5 Summer Essentials I Can’t Live Without

It’s summer and this means I’m constantly throwing my go-to stack of protection from the elements in my bag or the stroller before I head out the door. I get asked all the time about my summer essentials—which sunscreens, lotions, bug sprays, hydration supplements, and other warm weather strategies I use to keep myself and my kids from ending up fried and bitten out there, so I thought I’d share!

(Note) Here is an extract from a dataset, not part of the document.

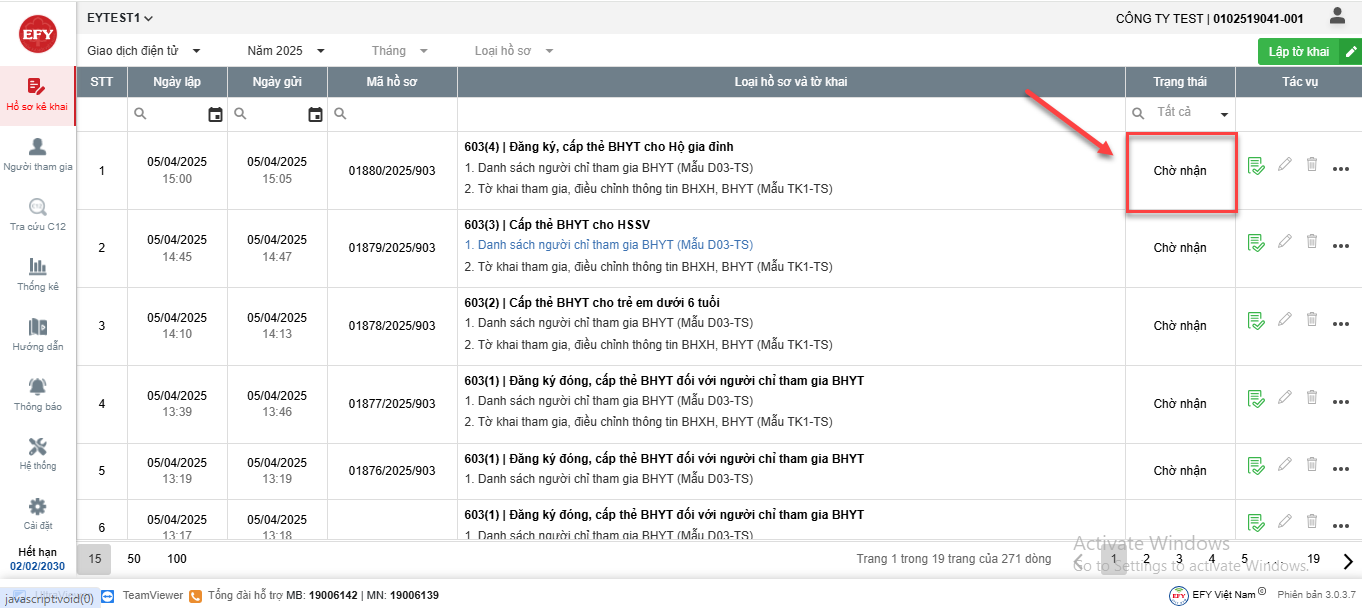Open more options menu for row 3
Viewport: 1362px width, 608px height.
[x=1341, y=325]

When I pick my products I look for these criteria: 

  • Non-toxic, organic, and clean (whenever possible)
  • High-performance
  • Science-backed 

I hope this makes your summer a little easier and more fun! See you out there.

1. Sunscreen

A lot of people now know that conventional sunscreen contains active ingredients like oxybenzone, avobenzone, octinoxate, and homosalate, that are effective for sun protection, but are also known hormone-disrupting chemicals that are absorbed into the skin.

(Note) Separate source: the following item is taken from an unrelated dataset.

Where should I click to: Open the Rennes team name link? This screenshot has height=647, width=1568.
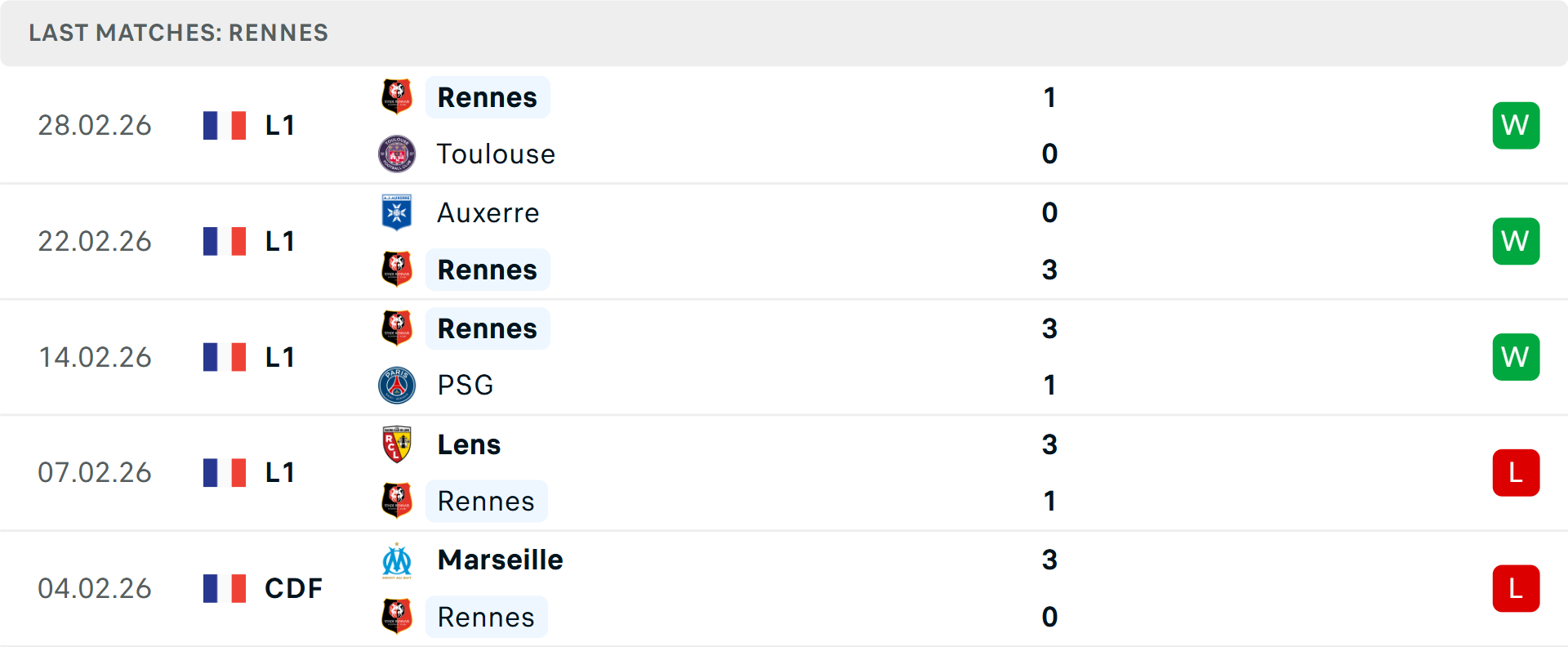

These chemicals have shown up in breast milk and blood samples and have been linked to everything from dermatitis, to blocking testosterone receptors, to potential impacts for fetal development, according to the Environmental Working Group (EWG), which studies the health and environmental impact of products and their ingredients. They have a great guide on safe sunscreen ingredients if you want a deep dive and a handy database of all the sunscreens they’ve verified as safe. (These “oxy’s” are also harmful to the animals, plants, and fish that consume them after we swim in their ocean and lake habitats.) 

For a while it felt like finding a mineral-based sunscreen that doesn’t cause health issues but is just as effective, non-toxic, AND that also doesn’t make you look like you just applied spackle to your face, was nearly impossible. Thankfully newer brands of non-harmful sunscreen abound these days that are effective and feel good! 

My go-to(s): 

I like Babo Botanicals Super Shield Sunscreen SPF 50 and Babo Botanicals Sensitive Baby Mineral Sunscreen SPF 50 for kids. Both use zinc oxide as the active ingredient and are verified safe by the EWG. Importantly, they are light, sheer, rub in easily, and they last!

2. UV clothing 

Even with the best sunscreen, I can be terrible about reapplying—I just forget. 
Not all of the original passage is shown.